Pedro carraspea, anunciando que quiere decir algo, y apura un traguito de ron de su frasco. Y luego habla despacito:

 “Yo tardé mucho tiempo en darme cuenta de que me había ido. Tendría que decir que una parte de mí se fue casi de inmediato.  Pero siempre hubo como un resto.  Me di cuenta del desdoblamiento un día en que estaba recogiendo en una caja algunos trastos que no me iba a llevar.  Una parte de mí estaba ahí, demostrando gran sentido práctico, con gran seguridad acerca de las cosas que se llevaría y lo que se tendría que quedarse.” 

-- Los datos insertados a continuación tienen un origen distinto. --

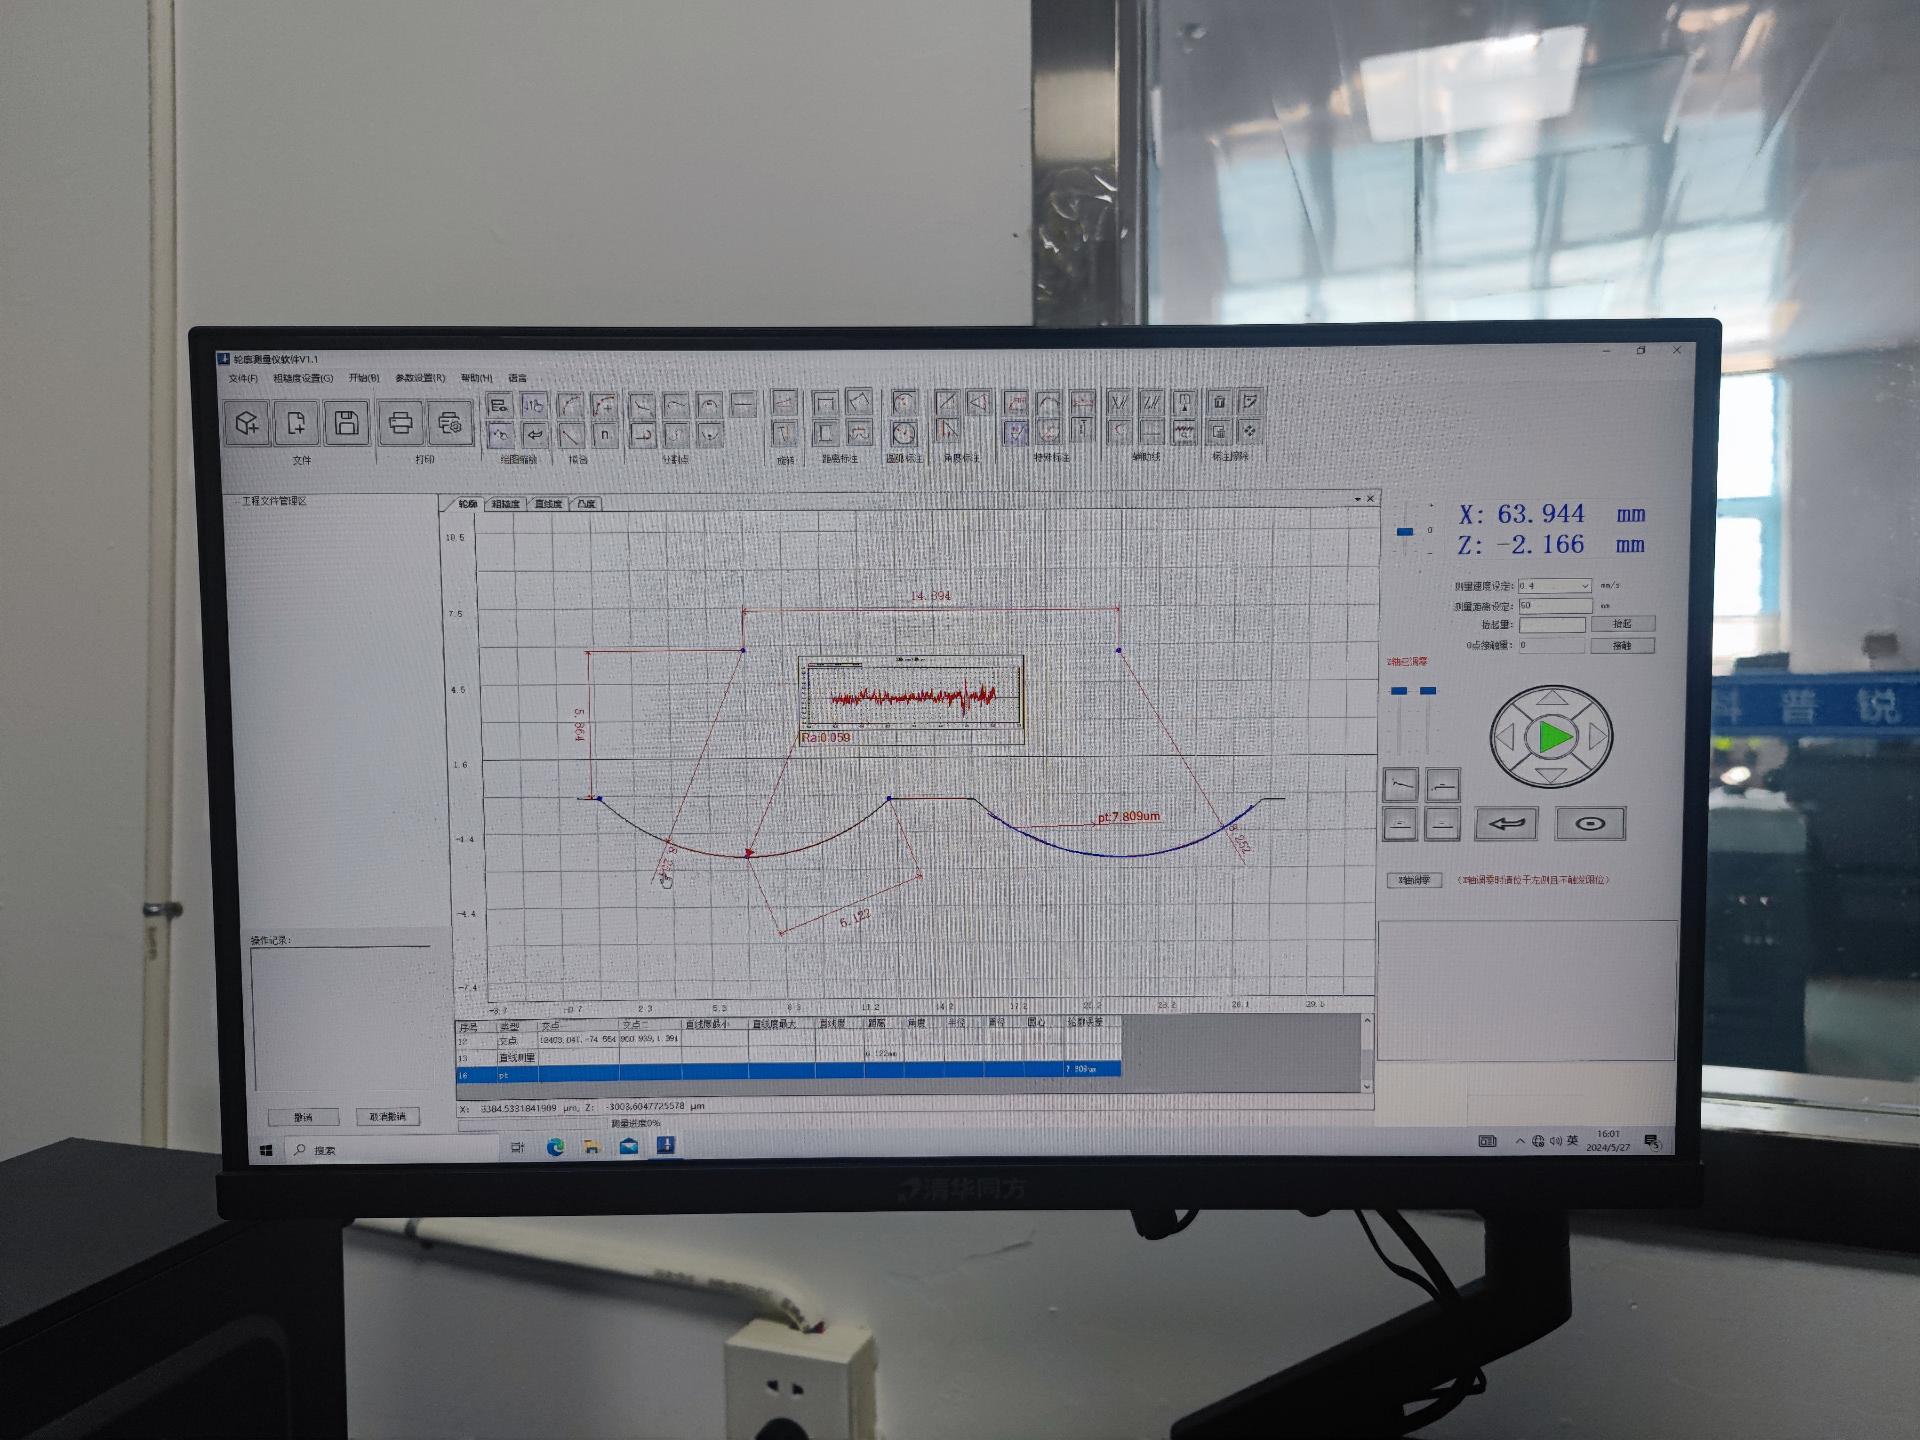Image resolution: width=1920 pixels, height=1440 pixels.
Task: Open the plot panel dropdown arrow
Action: pyautogui.click(x=1357, y=499)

Pedro suspira, y mira hacia atrás como si esperara a alguien, y luego continúa: “Y de pronto reparó en que allí también estaba otra parte de mí, asustada y con ganas de no moverse jamás de la casa. Con ganas de arrellanarse, de repetir los gestos hasta la ruina, de acostumbrarse.  Mucho después, la primera vez que esa parte sedentaria de mí se sintió a gusto bajo otro cielo, acurrucándose mientras miraba las estrellas, supe que ya no iba a regresar jamás”. 

Nos quedamos todos en silencio, como si el fuego quemara los ecos dentro de nosotros, y estuviéramos tratando de protegerlos. 

Después nos fue ganando el sueño, sin avisos ni resistencias.

A la mañana siguiente recogimos agua, y aún sin decir nada, comenzamos de nuevo a andar.